LUXEMBOURG (Reuters) - Google on Friday attacked what it called an eye-catching 2.4 billion euro ($2.6 billion) EU antitrust fine, prompting a judge to ask how a rich company can miss a relatively paltry amount.
The sparring underlines the battle ahead for the world’s most popular internet search engine, with two other challenges against EU antitrust enforcers to be heard in the coming months.
The Alphabet unit argued that additional amounts tacked on to the fine imposed by the European Commission in 2017 to deter anti-competitive behavior known as a deterrent multiplier and another multiplier factor was excessive and unwarranted.
Google’s challenge came on the final day of a three-day hearing at the General Court, Europe’s second-highest, as it attempts to overturn the first of a trio of EU antitrust penalties totaling 8.25 billion euros.
“2.4 billion euros is an eye-catching amount, it might attract the headlines but it is not justified by the actual facts of this case,” Christopher Thomas, Google’s lawyer, told judges.
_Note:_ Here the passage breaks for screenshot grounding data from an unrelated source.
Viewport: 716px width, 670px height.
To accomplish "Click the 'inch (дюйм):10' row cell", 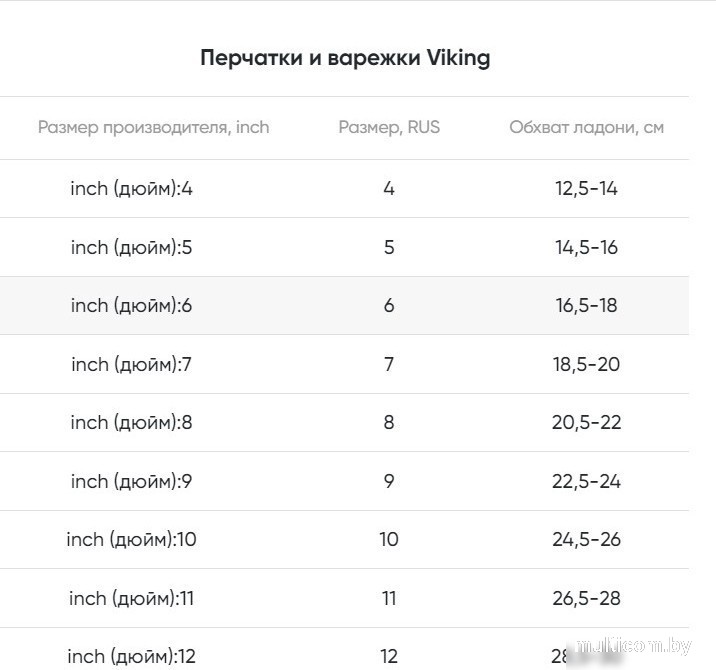I will (132, 539).
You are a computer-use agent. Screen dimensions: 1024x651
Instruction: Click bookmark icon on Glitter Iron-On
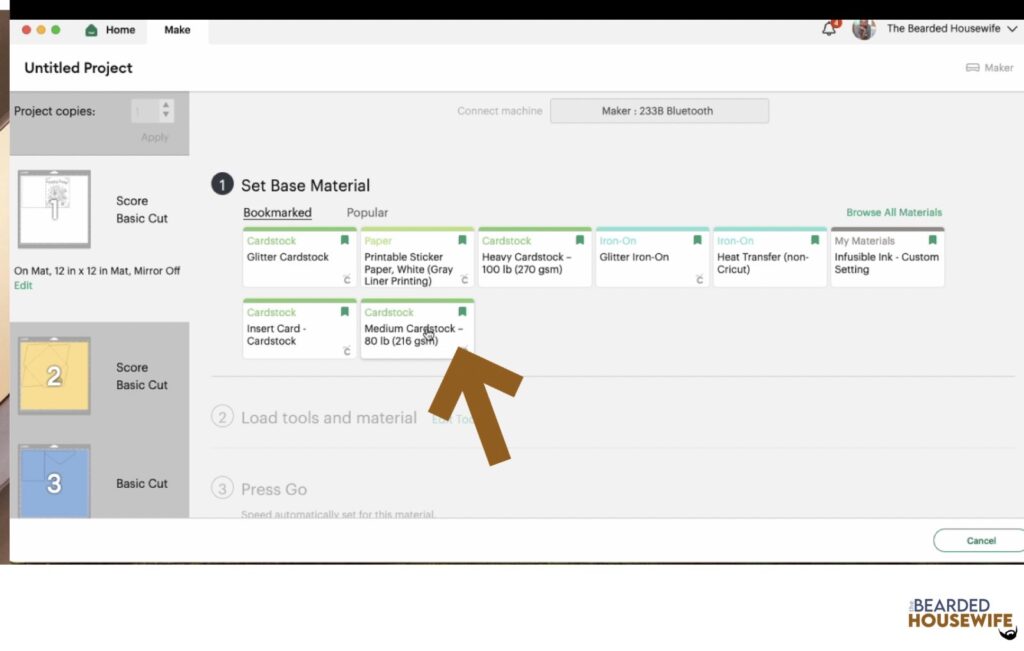click(697, 241)
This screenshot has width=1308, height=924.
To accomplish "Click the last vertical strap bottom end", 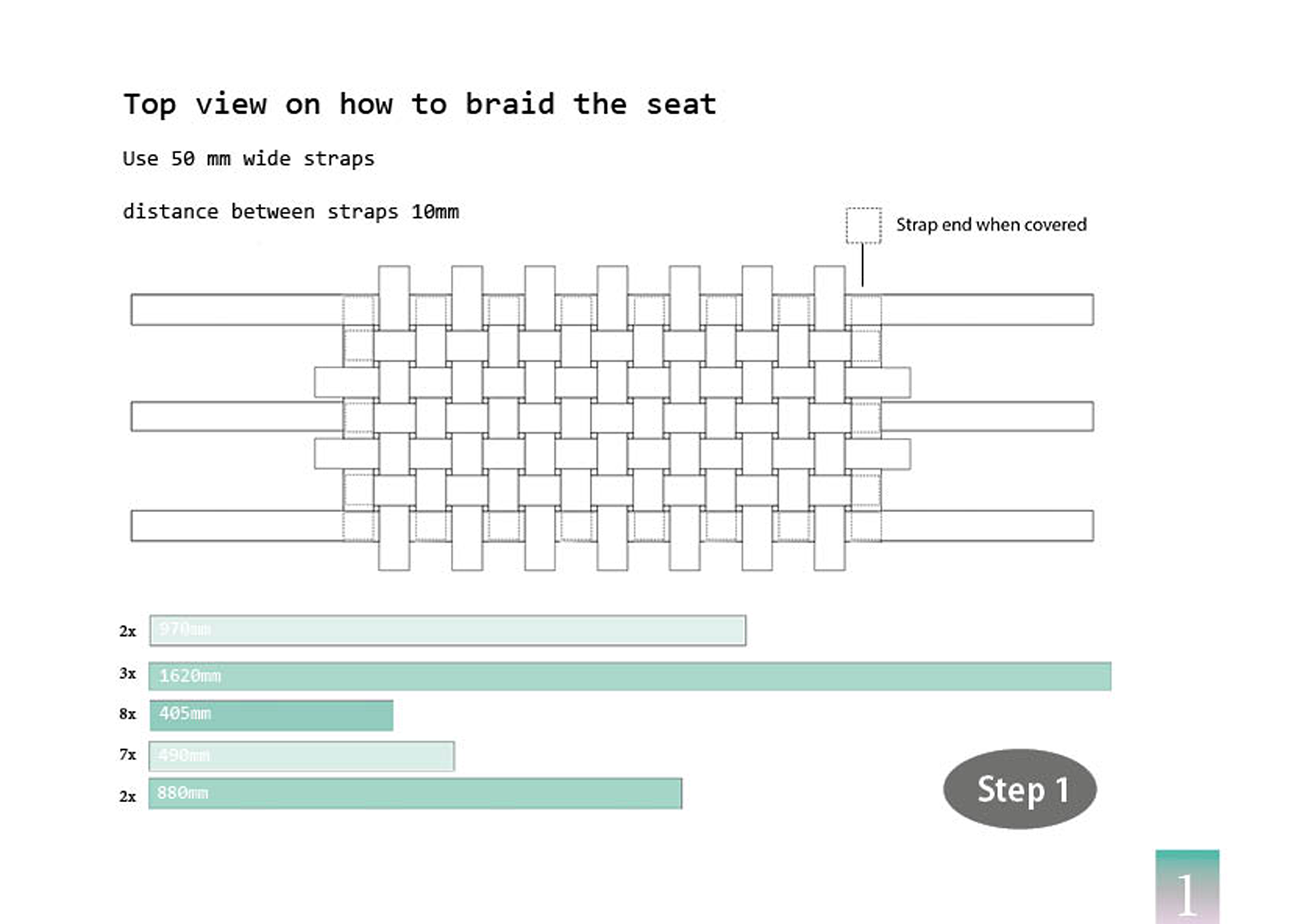I will (830, 538).
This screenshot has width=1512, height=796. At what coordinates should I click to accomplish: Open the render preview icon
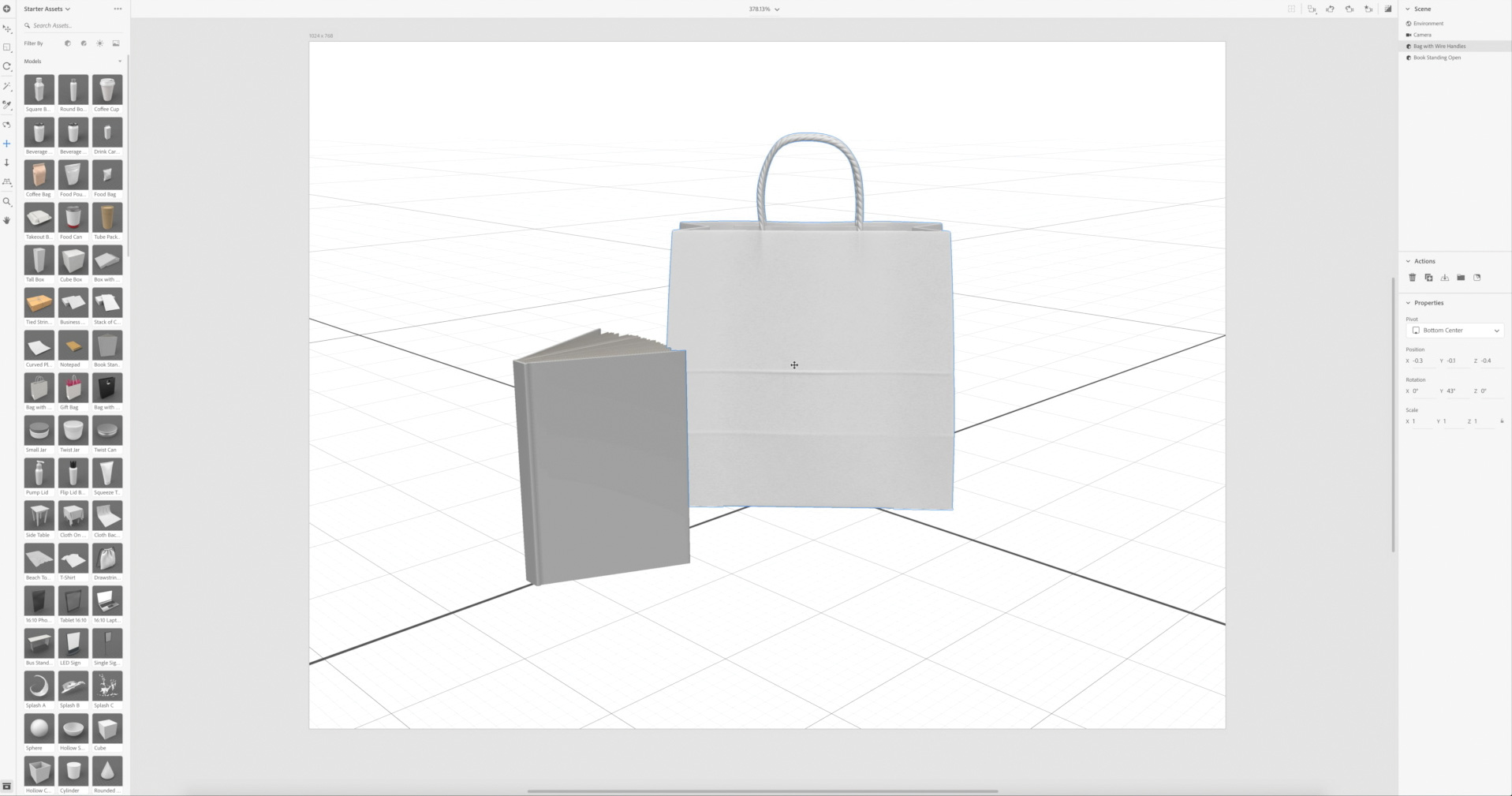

He said there should not have been a fine in the first place as existing case law showed that Google’s behavior was not anti-competitive while its market shares and the 13 countries where the infringement was committed did not justify the size of the multiplier.
The Commission used a gravity multiplier between 5% and 20% to Google’s 2016 turnover in the 13 EU countries, higher than the 5% levied on Intel in 2009. EU laws allow for regulators to apply a multiplier of up to 30%.
EU antitrust regulators should also have taken into account the company’s efforts to settle the case with concessions before they changed tack in 2015 and sanctioned Google, Thomas said.
“Credit should be given for Google’s good faith attempts to find a solution to the Commission’s concerns with its three commitments offers and the almost 9 months engineering effort spent building that solution provisionally agreed with the Commission,” he said.
Irish judge Colm Mac Eochaidh, one of the panel of five judges hearing the case and who had a day earlier said the company clearly committed an infraction, asked whether the size of the fine was as eye-catching as Google claimed.
“You are one of the richest companies in the world,” he said, citing the example of someone with 120 euros and fined 2.4 euros for littering.
“Would you miss the 2.4 euros?”
Mac Eochaidh also wondered about the power of the court to increase or revise fines, a thought which Google tried to squash by saying the Commission had not asked judges to do so.
The court in 2007 broke new ground by jacking up a cartel fine imposed by the Commission for the first time, leaving Germany’s BASF AG <BASF.DE > with a higher penalty.
EU enforcers merely stuck to the rules when calculating the fine, Commission lawyer Anthony Dawes said.
“The Commission scrupulously followed the methodology set out in the guidelines. Google’s conduct constituted a well established form of abuse,” he said.
A ruling is expected next year and can be appealed to the Court of Justice, Europe’s highest.
The case is T-612/17 Google and Alphabet v Commission.